Of course, Eduardo soon shows me how it's done and quickly becomes proud possessor of a sizeable piranha. And a nasty little so-and-so it is too.

It has a vicious set of inward facing teeth and makes a rather unsettling hissing noise as Eduardo poses with it for my photo before putting it back to bite another day in the murky creek.

There are also catfish weighing up to 130lb in the water plus stingrays and electric eels that can deliver a 500-volt shock.

The Baltimore homestead was the first of three places where I stayed on the Tambopata River, itself a tributary of the Madre de Dios River, which runs into the mighty Amazon itself deep inside Brazil.

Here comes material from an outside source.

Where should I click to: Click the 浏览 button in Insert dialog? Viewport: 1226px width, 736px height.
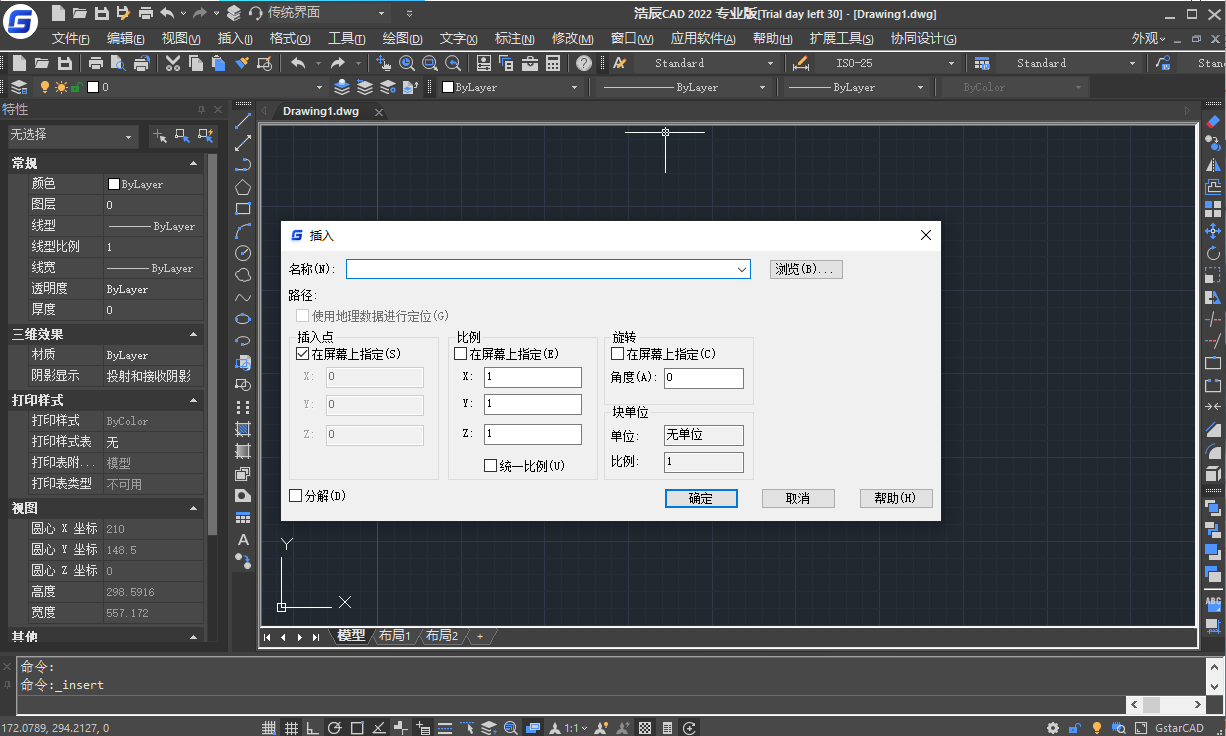click(805, 269)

I began my journey to the Amazon Basin in Puerto Maldonado, a town with a real frontier feel and the place where the men who dredge for gold in the rivers blow their earnings.
It's also the base for Rainforest Expeditions, which runs guided tours up the Tambopata, using zippy longboats that are covered for protection from the fierce tropical sun and the even fiercer tropical rain.
The boat rides are all part of the adventure with rapids and shallows to navigate and the sight of amazing masses of twisted tree roots that look like weird alien structures.

Now it would be fair to say that the Baltimore represents an extremely basic introduction to life in the Amazon Basin.

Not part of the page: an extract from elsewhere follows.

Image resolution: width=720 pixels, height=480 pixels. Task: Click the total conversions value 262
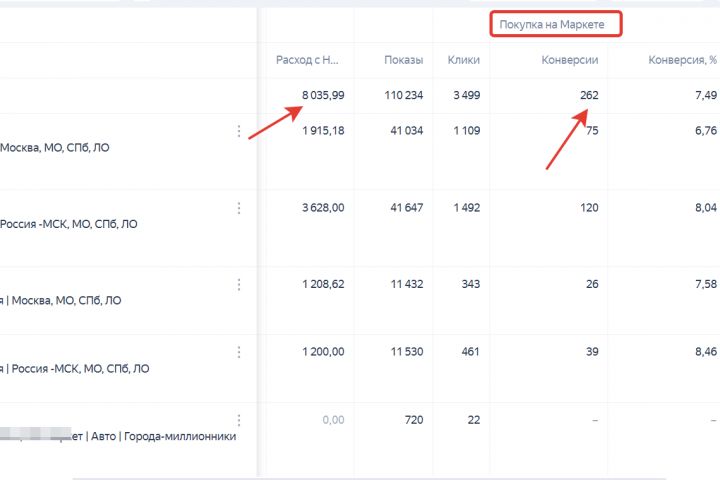pyautogui.click(x=588, y=95)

But when you're five hours upriver from the nearest town it's hardly going to be the Ritz is it? However, there is a purpose behind homestead accommodation.

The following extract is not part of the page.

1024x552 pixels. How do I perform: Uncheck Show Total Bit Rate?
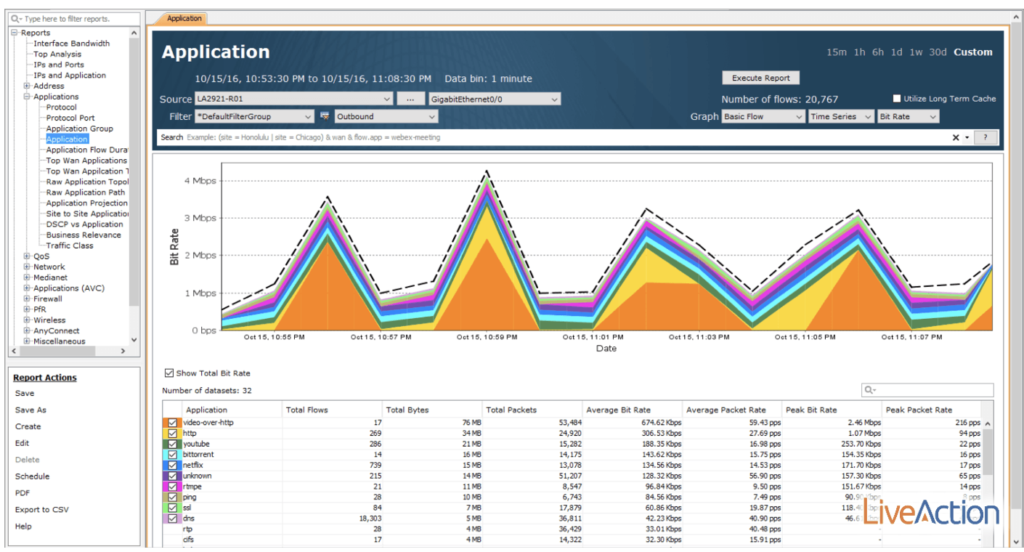[x=168, y=373]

The Inter oceanic Highway linking Peru to Brazil is due to open next year and it's feared rampant development will follow in this environmentallysensitive area.

So a buffer zone between the highway and a national park in Madre de Dios is being created, with sustainable tourism in places such as Eduardo's a real cornerstone.

The idea is that if a viable economy is in place there's less likelihood of an inrush from loggers and gold dredgers.
Accommodation at Baltimore is shared in palm-thatched stilted huts and there's no electricity (hook up an electric eel? Just a thought) so light comes from candles, kerosene lamps and torches.
There's a shower and loo in a hut (cold water only) and a central eating area where you can meet for a chat, eat some simple but welcome food and grab a Peruvian beer or three.
Then it's an early night under the mosquito net with a couple of chapters of my book by candlelight (rather pleasant, to be honest) in readiness for an early boat to the next place I'm staying at, the Tambopata Research Centre.

This lies another four hours' boat ride upriver from Baltimore and is a decent hike from the river - a hike in pouring rain.

And when I say pouring, I do mean it. It may be the "dry" season in the rainforest but it's called a rainforest for a reason.

As the name suggests, research is carried out here, specifically into the jungle's magnificent native macaws, parrots and parakeets, which are under threat from logging.
Besides research, the centre also has accommodation for tourists.

It's mid-range for these parts. The rooms are again shared and open to the jungle on one side.

There's just a curtain instead of a door but there are decent bathrooms. Cold water only again though.